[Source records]
•••
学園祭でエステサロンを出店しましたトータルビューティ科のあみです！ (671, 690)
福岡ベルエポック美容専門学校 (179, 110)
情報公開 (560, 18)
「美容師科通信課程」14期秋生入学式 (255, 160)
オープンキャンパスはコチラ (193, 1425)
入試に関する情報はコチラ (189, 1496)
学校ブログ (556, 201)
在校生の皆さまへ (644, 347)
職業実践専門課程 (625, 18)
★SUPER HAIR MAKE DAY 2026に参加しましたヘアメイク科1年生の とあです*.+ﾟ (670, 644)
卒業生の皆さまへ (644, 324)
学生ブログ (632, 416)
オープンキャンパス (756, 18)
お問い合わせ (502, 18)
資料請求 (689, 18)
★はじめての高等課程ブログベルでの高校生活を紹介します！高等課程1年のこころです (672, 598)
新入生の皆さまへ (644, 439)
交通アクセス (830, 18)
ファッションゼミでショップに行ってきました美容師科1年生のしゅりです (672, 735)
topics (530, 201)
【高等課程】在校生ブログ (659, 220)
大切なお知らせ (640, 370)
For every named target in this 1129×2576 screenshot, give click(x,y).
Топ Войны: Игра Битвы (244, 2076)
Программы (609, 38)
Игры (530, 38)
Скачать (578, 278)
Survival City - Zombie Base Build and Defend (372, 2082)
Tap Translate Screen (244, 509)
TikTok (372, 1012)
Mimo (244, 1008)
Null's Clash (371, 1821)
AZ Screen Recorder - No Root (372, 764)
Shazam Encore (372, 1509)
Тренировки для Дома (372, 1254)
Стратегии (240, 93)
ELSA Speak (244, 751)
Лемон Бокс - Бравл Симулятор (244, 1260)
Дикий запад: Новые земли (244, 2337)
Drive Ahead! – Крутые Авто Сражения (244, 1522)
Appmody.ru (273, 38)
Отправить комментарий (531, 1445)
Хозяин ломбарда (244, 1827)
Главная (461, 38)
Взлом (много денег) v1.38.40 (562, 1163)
•••
TO DO: Your task is to write out, exactly, the line that contains "TikTok (372, 1012)" and each line after it to the end of the data, with no other lines.

RESPONSE TO THIS EXERCISE:
TikTok (372, 1012)
Mimo (244, 1008)
Null's Clash (371, 1821)
AZ Screen Recorder - No Root (372, 764)
Shazam Encore (372, 1509)
Тренировки для Дома (372, 1254)
Стратегии (240, 93)
ELSA Speak (244, 751)
Лемон Бокс - Бравл Симулятор (244, 1260)
Дикий запад: Новые земли (244, 2337)
Drive Ahead! – Крутые Авто Сражения (244, 1522)
Appmody.ru (273, 38)
Отправить комментарий (531, 1445)
Хозяин ломбарда (244, 1827)
Главная (461, 38)
Взлом (много денег) v1.38.40 (562, 1163)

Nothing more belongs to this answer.